A limitation of the above experimental studies is that the tasks were highly specific. Similar studies with larger samples, with more diverse and ecological tasks, and with greater number of trials (to justify the assumption of long-term learning), are necessary.

Children with DCD can improve their motor and cognitive performance by repetition. Therefore, we suggest that this developmental condition does not imply an absolute inability, but a poor natural disposition, to learn motor and/or cognitive facilitating strategies. Assuming, as indicated by the research findings, that the core dysfunction lies in automation, an appropriate approach to help affected children would be to base intervention on repetition of the skills needed by each individual patient in his or her everyday ecological context and taking account of personal motivations and preserved abilities (for example, language for auto-instructions).

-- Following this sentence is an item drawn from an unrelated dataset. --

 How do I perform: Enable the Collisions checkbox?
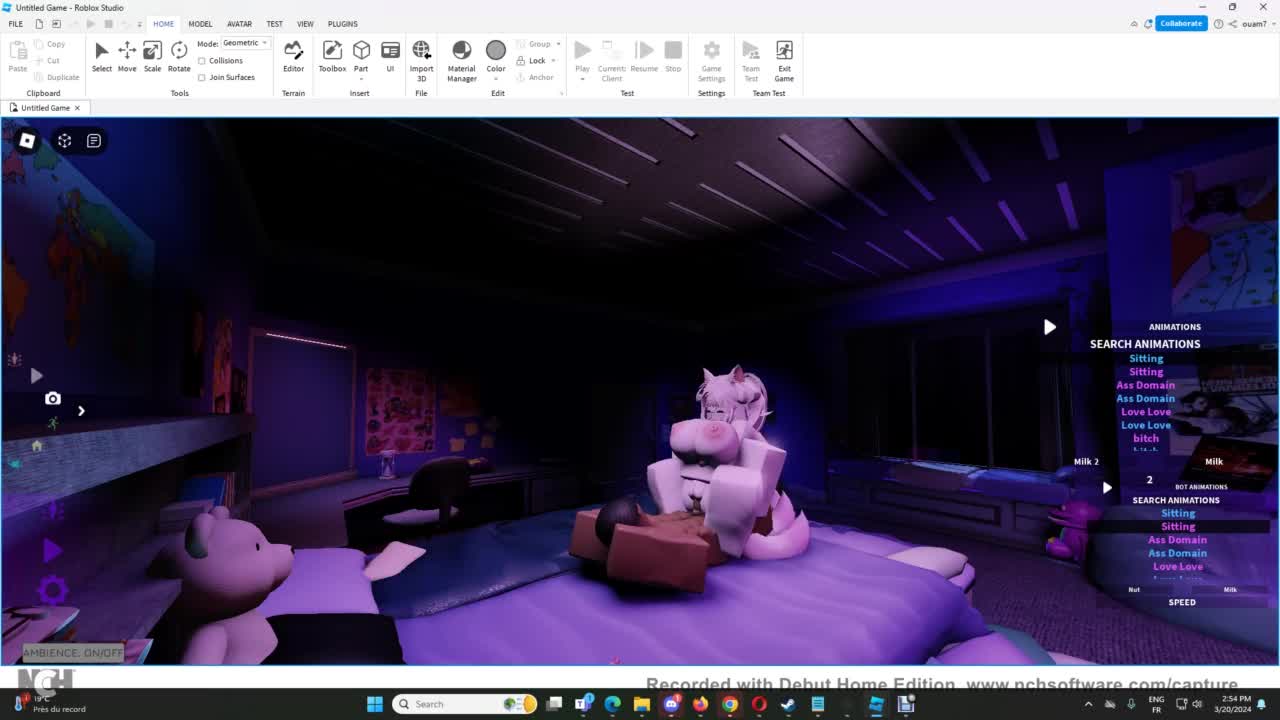(202, 61)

The persistent nature of DCD in around one-half of individuals first diagnosed in childhood (Cantell et al., 1994) emphasizes the importance of occupational therapy intervention in youth. The majority of approaches to intervention fit into two main categories. The “process or deficit approaches” aim to remedy some underlying process deficit with intervention targeted at a neural structure (Polatajko and Cantin, 2005). By contrast, the “functional skill approaches” work on teaching the activities of daily living that the child needs to be able to carry out. Recent meta-analyses demonstrate that the latter category of approaches produces the best therapeutic effect (Blank et al., 2012; Smits-Engelsman et al., 2013). Intervention designs should be addressed not only to the training of neurophysiological procedural circuitry but also to respond to motivations of each subject and to enhance generalization of newly acquired skills and good habits for managing significant cues of daily life, social relationships, and schooling (Polatajko and Cantin, 2005; Sugden and Dunford, 2007). The P4C model (Missiuna et al., 2011) emphasizes the partnership of the occupational therapist with educators and parents to change the life and daily environment of a child; the model focuses on capacity building through collaboration and coaching in context and includes whole class instruction, dynamic performance analysis, and monitoring response to intervention.

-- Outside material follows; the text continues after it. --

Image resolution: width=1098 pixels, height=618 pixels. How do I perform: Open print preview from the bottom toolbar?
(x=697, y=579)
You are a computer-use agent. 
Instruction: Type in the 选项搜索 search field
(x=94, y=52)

Neurobiological habits can be viewed as constrictions of dispositional resources of the agent. Such a perspective on operational habits is, perhaps, more appropriate for so-called “bad” or pathological habits, i.e., obsessions, tics, movement disorders etc. In this article, however, we have emphasized a positive, healthy view of habits because the functions of the human brain are precisely orchestrated on the basis of a huge number of beneficial automatisms that allow us to perform fluently the complex cognitive and motor activities of daily life. Psychoeducation can help young people suffering from DCD to become physically more adept and to liberate their potential for complex thinking, for planning of practical actions and for evaluating the social appropriateness of their behavior.

Conflict of interest statement

The authors declare that the research was conducted in the absence of any commercial or financial relationships that could be construed as a potential conflict of interest.